(568z) Integrating PVD Modeling, High-Throughput Experimentation and Big Data into the Discovery of Novel High-Temperature Materials | AIChE

(568z) Integrating PVD Modeling, High-Throughput Experimentation and Big Data into the Discovery of Novel High-Temperature Materials

Authors 

Hattrick-Simpers, J. - Presenter, University of South Carolina
Metting, C., Rowan University

Integrating PVD Modeling, High-throughput Experimentation and Big Data into the Discovery of New High-Temperature Materials

Jason Hattrick-Simpers, University of South Carolina, Columbia, SC

Jonathan Kenneth Bunn, University of South Carolina, Columbia, SC
Christopher J. Metting, University of South Carolina, Columbia, SC

The identification of new materials and their engineering optimization is a time-intensive process involving the passage of up to 20 years from serendipitous discovery to engineered product. Although the development of high-throughput experimental methods in the early 1990’s originally offered the possibility for revolutionizing novel material exploration, researchers encountered several new problems. High-throughput characterization techniques needed to be developed. Such techniques generated terabytes of diffraction and spectroscopy data, which need to be analyzed and then compared systematically. This problem is amplified in the field of high-temperature materials where precise compositional control is required and material properties must be evaluated during prolonged oxidation cycles.

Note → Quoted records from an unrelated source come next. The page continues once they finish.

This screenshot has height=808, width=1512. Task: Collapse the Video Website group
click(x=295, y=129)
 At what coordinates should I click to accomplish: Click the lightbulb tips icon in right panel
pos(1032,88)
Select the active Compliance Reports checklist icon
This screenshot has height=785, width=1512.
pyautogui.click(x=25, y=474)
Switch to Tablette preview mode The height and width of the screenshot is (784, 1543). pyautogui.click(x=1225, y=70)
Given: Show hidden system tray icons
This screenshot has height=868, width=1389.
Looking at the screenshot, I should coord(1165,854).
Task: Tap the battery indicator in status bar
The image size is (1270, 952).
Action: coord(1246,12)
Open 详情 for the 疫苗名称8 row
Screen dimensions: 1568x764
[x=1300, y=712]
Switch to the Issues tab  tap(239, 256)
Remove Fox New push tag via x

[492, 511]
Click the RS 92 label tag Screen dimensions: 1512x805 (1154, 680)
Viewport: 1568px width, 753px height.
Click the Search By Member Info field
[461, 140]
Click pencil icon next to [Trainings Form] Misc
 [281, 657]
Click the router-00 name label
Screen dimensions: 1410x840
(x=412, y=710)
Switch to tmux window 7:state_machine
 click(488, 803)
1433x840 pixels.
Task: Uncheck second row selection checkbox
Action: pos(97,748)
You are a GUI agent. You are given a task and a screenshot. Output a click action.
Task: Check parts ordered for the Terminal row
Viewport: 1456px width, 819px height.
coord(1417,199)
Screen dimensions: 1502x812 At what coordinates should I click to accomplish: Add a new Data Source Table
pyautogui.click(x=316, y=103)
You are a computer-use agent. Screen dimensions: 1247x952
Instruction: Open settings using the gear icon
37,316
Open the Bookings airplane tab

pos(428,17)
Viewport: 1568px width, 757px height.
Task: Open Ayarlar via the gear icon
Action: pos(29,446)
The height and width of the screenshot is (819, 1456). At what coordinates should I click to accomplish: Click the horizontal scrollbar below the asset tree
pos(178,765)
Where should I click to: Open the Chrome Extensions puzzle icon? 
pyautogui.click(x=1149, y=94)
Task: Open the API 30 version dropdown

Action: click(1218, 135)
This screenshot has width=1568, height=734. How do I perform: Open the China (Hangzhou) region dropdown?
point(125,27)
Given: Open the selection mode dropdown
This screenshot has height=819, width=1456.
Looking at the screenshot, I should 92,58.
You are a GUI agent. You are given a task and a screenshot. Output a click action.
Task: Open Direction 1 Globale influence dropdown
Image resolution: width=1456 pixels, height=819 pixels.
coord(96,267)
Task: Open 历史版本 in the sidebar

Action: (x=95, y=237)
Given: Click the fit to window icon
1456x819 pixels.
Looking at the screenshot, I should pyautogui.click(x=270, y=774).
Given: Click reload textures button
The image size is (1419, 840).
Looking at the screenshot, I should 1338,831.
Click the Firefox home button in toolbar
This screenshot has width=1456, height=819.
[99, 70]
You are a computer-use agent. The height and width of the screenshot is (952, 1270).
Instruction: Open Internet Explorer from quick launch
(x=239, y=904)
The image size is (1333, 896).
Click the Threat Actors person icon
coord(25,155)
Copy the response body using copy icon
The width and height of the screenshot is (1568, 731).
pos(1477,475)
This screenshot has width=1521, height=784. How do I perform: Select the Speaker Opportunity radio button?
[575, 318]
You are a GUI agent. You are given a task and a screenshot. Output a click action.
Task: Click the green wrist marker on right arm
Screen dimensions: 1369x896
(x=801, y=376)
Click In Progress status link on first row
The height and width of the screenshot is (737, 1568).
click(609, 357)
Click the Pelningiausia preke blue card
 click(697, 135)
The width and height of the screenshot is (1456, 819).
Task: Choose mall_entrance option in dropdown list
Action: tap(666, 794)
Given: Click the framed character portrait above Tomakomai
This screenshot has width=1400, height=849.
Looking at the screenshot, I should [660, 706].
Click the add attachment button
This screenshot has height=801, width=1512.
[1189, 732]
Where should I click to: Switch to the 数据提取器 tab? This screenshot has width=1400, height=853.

Here we use the Ni-Al binary alloy system to demonstrate a comprehensive modeling-experimental-data minimization methodology for the combinatorial exploration of novel high-temperature alloys. Modeling of the physical vapor deposition process is used to minimize the trial-and-error efforts associated with the identification of composition regions that maximize effective usage of sample real-estate, avoiding low temperature liquidus regions and undesirable phases. A suite of diffraction and spectroscopy techniques are then implemented to monitor the initial phase of the base metal and oxide and their phase evolution in time during oxidation treatments at 1373 K. The resulting data sets are mined individually using a modified version of the CombiView platform and compared to determine prevailing trends. Finally, time dependent phase diagrams of metal oxidation are created, permitting compositional trends to be evaluated and new materials to be identified.